Instructions to follow: Search the material for the word "вентиляции" and copy each line that holds it.

Data for review:
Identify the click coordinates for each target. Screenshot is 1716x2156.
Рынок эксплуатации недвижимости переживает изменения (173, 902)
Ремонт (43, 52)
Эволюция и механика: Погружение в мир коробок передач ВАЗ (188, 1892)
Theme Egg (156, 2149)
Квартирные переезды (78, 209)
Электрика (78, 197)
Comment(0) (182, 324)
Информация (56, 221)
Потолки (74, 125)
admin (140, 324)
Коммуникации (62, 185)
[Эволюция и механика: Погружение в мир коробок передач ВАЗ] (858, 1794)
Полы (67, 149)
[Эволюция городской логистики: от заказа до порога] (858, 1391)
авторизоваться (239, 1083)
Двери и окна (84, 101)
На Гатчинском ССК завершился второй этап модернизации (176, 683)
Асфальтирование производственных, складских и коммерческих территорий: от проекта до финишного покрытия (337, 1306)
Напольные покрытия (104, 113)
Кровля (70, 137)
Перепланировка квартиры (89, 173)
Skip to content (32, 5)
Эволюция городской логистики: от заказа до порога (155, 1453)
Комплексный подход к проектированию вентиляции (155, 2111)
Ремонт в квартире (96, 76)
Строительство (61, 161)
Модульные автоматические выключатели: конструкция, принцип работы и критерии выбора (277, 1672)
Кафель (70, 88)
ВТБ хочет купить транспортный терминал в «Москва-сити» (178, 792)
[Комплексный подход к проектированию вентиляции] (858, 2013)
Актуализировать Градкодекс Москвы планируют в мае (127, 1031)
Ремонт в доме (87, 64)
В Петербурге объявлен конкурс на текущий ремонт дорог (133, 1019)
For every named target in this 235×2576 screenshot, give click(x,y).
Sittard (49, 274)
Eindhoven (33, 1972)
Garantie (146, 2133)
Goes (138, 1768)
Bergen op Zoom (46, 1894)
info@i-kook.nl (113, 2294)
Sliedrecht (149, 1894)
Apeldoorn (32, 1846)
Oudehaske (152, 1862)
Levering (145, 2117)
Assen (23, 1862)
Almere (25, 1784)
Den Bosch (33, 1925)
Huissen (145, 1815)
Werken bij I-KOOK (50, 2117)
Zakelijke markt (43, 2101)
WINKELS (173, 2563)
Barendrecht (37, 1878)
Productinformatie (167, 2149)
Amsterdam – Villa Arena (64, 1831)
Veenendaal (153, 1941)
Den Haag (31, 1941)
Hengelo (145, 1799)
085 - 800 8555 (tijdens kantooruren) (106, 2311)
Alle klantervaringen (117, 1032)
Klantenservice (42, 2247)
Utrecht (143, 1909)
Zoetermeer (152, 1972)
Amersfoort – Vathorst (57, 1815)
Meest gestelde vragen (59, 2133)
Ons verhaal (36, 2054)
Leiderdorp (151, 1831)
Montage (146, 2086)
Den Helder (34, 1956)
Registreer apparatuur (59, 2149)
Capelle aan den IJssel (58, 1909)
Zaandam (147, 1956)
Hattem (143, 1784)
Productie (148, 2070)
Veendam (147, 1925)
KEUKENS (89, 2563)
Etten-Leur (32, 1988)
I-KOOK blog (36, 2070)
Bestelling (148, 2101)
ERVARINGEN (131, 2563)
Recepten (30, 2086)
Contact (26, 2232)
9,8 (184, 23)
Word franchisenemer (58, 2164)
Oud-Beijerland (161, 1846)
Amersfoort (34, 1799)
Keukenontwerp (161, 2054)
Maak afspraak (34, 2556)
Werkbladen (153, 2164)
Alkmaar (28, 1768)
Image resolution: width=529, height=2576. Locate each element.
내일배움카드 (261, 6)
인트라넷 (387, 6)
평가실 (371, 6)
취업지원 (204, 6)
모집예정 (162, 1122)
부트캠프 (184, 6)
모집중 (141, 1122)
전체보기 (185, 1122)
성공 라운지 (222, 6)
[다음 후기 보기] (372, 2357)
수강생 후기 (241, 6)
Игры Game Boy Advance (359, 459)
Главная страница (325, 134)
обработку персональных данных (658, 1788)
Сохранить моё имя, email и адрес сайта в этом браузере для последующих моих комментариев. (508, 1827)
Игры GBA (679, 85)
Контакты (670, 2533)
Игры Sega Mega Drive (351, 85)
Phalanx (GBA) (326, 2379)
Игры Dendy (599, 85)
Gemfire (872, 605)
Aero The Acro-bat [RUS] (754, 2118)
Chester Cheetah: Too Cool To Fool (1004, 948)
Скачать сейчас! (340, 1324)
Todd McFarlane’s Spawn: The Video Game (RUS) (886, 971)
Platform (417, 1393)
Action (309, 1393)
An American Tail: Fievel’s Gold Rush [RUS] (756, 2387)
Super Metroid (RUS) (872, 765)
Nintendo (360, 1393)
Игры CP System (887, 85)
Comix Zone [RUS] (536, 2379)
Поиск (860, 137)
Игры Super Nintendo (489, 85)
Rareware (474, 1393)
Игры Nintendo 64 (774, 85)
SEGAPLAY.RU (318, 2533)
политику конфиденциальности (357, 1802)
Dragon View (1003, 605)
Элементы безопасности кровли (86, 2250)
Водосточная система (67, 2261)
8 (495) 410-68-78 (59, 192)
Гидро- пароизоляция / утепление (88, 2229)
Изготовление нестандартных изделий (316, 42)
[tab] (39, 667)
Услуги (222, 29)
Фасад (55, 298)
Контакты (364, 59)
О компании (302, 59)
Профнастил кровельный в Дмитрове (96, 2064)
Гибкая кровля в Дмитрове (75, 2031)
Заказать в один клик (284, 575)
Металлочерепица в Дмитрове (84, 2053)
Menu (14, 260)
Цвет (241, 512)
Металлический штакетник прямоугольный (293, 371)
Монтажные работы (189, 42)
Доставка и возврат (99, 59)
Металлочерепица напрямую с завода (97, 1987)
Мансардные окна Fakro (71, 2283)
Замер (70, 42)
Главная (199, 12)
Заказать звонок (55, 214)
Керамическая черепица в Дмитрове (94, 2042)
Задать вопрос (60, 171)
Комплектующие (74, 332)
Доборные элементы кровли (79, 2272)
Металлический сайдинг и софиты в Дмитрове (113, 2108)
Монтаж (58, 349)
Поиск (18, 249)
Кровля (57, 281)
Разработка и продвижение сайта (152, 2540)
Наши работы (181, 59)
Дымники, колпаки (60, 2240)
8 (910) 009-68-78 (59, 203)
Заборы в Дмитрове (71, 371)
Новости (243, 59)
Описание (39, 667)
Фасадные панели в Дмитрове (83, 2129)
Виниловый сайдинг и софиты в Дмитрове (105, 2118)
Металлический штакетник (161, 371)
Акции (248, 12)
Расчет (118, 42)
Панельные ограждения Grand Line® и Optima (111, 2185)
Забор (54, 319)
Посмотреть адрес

Solution to this exercise:
Комплексный подход к проектированию вентиляции (155, 2111)
[Комплексный подход к проектированию вентиляции] (858, 2013)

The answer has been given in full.